In women with endometriosis-related pain who wish to preserve their fertility, there is significant short-term improvement in pain after laparoscopy and surgical removal of lesions. However, as with medical management, pain recurrence is common.
Endometriomas are thought to result from progression of ovarian lesions that form cysts. These cysts can cause pain and infertility, and are associated with an increased risk of torsion and rupture. However, because they are attached to the ovary and the ovarian cortex where oocytes are embedded, removal of endome-triomas carries a risk that normal tissue will also be removed. Endometriomas should be removed in women with no history of endometriosis. Simple drainage of an endometrioma is associated with a high recurrence rate; therefore, excision is recommended. Reoperation in women with recurrent endometriomas should be considered on a case-by-case basis, because it may result in reduced or total loss of ovarian function.
Definitive surgical management is appropriate in women who do not wish to preserve fertility and in whom conservative medical and surgical management have been unsuccessful. Hysterectomy with bilateral salpingo-oophorectomy is generally regarded as definitive therapy. However, in women with normal ovaries, a hysterectomy with ovarian conservation and removal of endometriotic lesions should be considered. In a study of 120 women who underwent excision of endometriomas and hysterectomy with or without oophorectomy, most patients did not require reoperation, even with ovarian conservation.

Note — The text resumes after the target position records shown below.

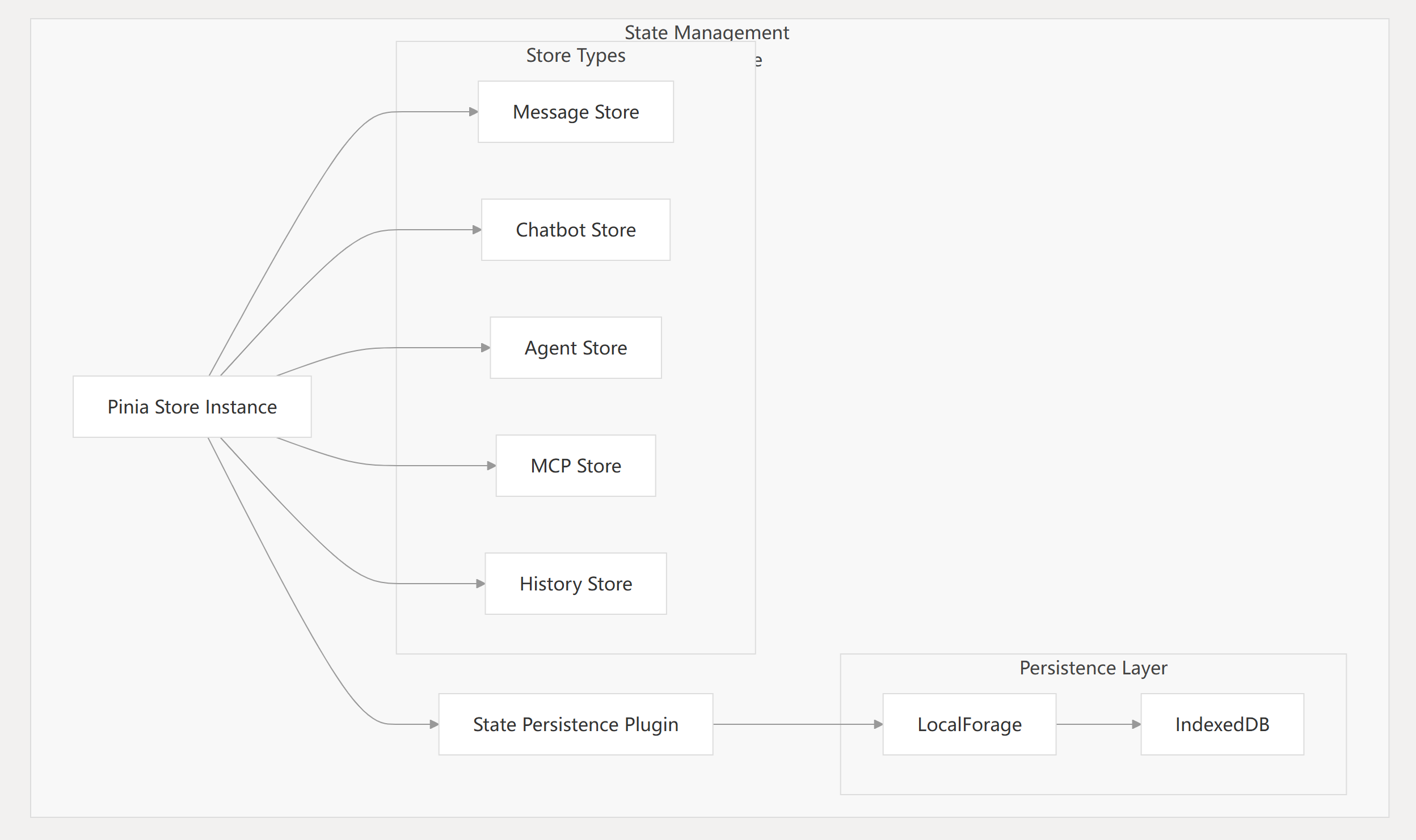This screenshot has width=1416, height=840.
Task: Click the Store Types group label
Action: point(575,56)
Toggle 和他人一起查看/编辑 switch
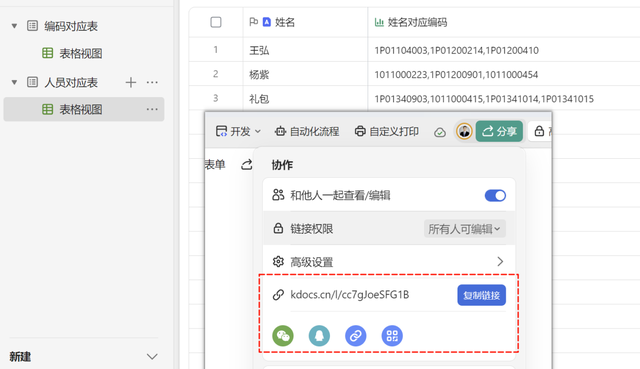 coord(495,196)
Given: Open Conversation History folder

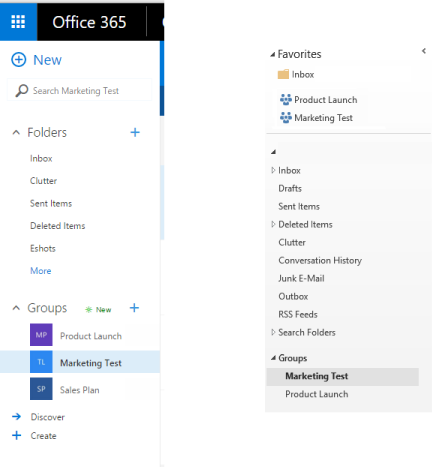Looking at the screenshot, I should click(x=320, y=260).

POSTOPERATIVE MEDICAL THERAPY
Hormone therapy with estrogen is not contraindicated after hysterectomy and bilateral salpingo-oophorectomy for endometriosis. Endometriosis will recur in up to 15 percent of women, regardless of whether they receive postoperative estrogen therapy. Hormone therapy may stimulate the growth of residual ovarian or endometrial tissue after total hysterectomy and bilateral salpingo-oophorectomy. There is also concern about the possibility of estrogen-induced malignant transformation in residual endometriosis; this has led some physicians to routinely recommend the addition of a progestin to the estrogen therapy. However, there is no evidence to support this recommendation.
TREATMENT OF INFERTILITY ASSOCIATED WITH ENDOMETRIOSIS
Medical suppressive therapy, such as oral contraceptives or GnRH agonists, is ineffective for treatment of infertility associated with endometriosis. Surgery improves pregnancy rates, but the magnitude of improvement is not clear. Excision of deeply infiltrating endometriomas may adversely affect fertility. After initial unsuccessful surgery for infertility associated with endometriosis, in vitro fertilization is preferred over repeat surgery unless pain is still present. Repeat ovarian surgery has a significant negative effect on in vitro fertilization outcomes.